### WHAT NEEDS TO BE DONE
Please reproduce every line of the material below verbatim.
↓
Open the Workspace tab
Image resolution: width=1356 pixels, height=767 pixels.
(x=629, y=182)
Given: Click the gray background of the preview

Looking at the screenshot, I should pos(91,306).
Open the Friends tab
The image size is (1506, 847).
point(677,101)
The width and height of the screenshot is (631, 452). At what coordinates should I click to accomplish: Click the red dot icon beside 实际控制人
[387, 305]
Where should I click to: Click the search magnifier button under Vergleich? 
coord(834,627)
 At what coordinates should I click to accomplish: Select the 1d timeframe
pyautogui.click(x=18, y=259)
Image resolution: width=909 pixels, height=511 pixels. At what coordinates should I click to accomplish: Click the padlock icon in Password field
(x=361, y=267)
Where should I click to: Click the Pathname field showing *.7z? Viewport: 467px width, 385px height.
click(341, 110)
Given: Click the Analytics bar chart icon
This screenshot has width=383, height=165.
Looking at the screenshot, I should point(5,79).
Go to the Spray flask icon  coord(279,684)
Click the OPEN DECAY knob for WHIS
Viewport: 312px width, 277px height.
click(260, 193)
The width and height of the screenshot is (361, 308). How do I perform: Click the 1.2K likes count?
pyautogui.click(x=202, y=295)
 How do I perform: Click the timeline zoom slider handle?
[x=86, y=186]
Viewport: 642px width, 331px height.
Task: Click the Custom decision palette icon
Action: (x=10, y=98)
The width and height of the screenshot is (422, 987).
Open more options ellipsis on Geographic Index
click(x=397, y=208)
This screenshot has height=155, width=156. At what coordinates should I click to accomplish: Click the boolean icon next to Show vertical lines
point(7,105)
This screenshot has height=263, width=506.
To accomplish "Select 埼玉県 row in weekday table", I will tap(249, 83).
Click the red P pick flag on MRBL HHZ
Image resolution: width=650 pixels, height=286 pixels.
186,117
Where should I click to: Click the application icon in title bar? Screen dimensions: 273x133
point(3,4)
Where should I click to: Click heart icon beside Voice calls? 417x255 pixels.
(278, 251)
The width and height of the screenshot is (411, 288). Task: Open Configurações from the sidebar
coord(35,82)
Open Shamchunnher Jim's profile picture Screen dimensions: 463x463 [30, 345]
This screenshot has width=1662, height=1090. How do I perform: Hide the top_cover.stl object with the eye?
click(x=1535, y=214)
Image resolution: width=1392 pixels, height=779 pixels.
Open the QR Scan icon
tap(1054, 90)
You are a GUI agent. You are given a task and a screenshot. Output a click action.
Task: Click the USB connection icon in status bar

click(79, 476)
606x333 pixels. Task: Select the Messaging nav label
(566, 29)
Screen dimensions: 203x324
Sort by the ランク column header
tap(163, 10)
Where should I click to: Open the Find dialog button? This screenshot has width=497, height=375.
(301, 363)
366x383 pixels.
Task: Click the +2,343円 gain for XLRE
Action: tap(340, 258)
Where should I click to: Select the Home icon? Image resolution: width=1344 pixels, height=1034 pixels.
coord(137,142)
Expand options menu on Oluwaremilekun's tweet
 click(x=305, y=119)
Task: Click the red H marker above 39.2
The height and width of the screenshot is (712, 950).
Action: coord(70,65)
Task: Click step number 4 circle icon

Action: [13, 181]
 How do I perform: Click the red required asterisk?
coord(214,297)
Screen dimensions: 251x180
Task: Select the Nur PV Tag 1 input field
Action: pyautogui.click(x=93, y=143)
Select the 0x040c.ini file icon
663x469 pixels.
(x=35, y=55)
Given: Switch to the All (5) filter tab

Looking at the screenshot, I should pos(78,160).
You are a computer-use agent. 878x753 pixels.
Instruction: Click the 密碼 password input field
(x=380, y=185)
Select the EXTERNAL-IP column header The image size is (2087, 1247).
↑
### FINAL ANSWER
Open the Workspace tab
Image resolution: width=1356 pixels, height=767 pixels.
(x=629, y=182)
Given: Click the gray background of the preview

Looking at the screenshot, I should pos(91,306).
Open the Friends tab
The image size is (1506, 847).
point(677,101)
The width and height of the screenshot is (631, 452). At what coordinates should I click to accomplish: Click the red dot icon beside 实际控制人
[387, 305]
Where should I click to: Click the search magnifier button under Vergleich? 
coord(834,627)
 At what coordinates should I click to accomplish: Select the 1d timeframe
pyautogui.click(x=18, y=259)
Image resolution: width=909 pixels, height=511 pixels. At what coordinates should I click to accomplish: Click the padlock icon in Password field
(x=361, y=267)
Where should I click to: Click the Pathname field showing *.7z? Viewport: 467px width, 385px height.
click(341, 110)
Given: Click the Analytics bar chart icon
This screenshot has width=383, height=165.
Looking at the screenshot, I should point(5,79).
Go to the Spray flask icon  coord(279,684)
Click the OPEN DECAY knob for WHIS
Viewport: 312px width, 277px height.
click(260, 193)
The width and height of the screenshot is (361, 308). How do I perform: Click the 1.2K likes count?
pyautogui.click(x=202, y=295)
 How do I perform: Click the timeline zoom slider handle?
[x=86, y=186]
Viewport: 642px width, 331px height.
Task: Click the Custom decision palette icon
Action: (x=10, y=98)
The width and height of the screenshot is (422, 987).
Open more options ellipsis on Geographic Index
click(x=397, y=208)
This screenshot has height=155, width=156. At what coordinates should I click to accomplish: Click the boolean icon next to Show vertical lines
point(7,105)
This screenshot has height=263, width=506.
To accomplish "Select 埼玉県 row in weekday table", I will tap(249, 83).
Click the red P pick flag on MRBL HHZ
Image resolution: width=650 pixels, height=286 pixels.
186,117
Where should I click to: Click the application icon in title bar? Screen dimensions: 273x133
point(3,4)
Where should I click to: Click heart icon beside Voice calls? 417x255 pixels.
(278, 251)
The width and height of the screenshot is (411, 288). Task: Open Configurações from the sidebar
coord(35,82)
Open Shamchunnher Jim's profile picture Screen dimensions: 463x463 [30, 345]
This screenshot has width=1662, height=1090. How do I perform: Hide the top_cover.stl object with the eye?
click(x=1535, y=214)
Image resolution: width=1392 pixels, height=779 pixels.
Open the QR Scan icon
tap(1054, 90)
You are a GUI agent. You are given a task and a screenshot. Output a click action.
Task: Click the USB connection icon in status bar

click(79, 476)
606x333 pixels. Task: Select the Messaging nav label
(566, 29)
Screen dimensions: 203x324
Sort by the ランク column header
tap(163, 10)
Where should I click to: Open the Find dialog button? This screenshot has width=497, height=375.
(301, 363)
366x383 pixels.
Task: Click the +2,343円 gain for XLRE
Action: tap(340, 258)
Where should I click to: Select the Home icon? Image resolution: width=1344 pixels, height=1034 pixels.
coord(137,142)
Expand options menu on Oluwaremilekun's tweet
 click(x=305, y=119)
Task: Click the red H marker above 39.2
The height and width of the screenshot is (712, 950).
Action: coord(70,65)
Task: Click step number 4 circle icon

Action: [13, 181]
 How do I perform: Click the red required asterisk?
coord(214,297)
Screen dimensions: 251x180
Task: Select the Nur PV Tag 1 input field
Action: pyautogui.click(x=93, y=143)
Select the 0x040c.ini file icon
663x469 pixels.
(x=35, y=55)
Given: Switch to the All (5) filter tab

Looking at the screenshot, I should pos(78,160).
You are a computer-use agent. 878x753 pixels.
Instruction: Click the 密碼 password input field
(x=380, y=185)
Select the EXTERNAL-IP column header The image size is (2087, 1247).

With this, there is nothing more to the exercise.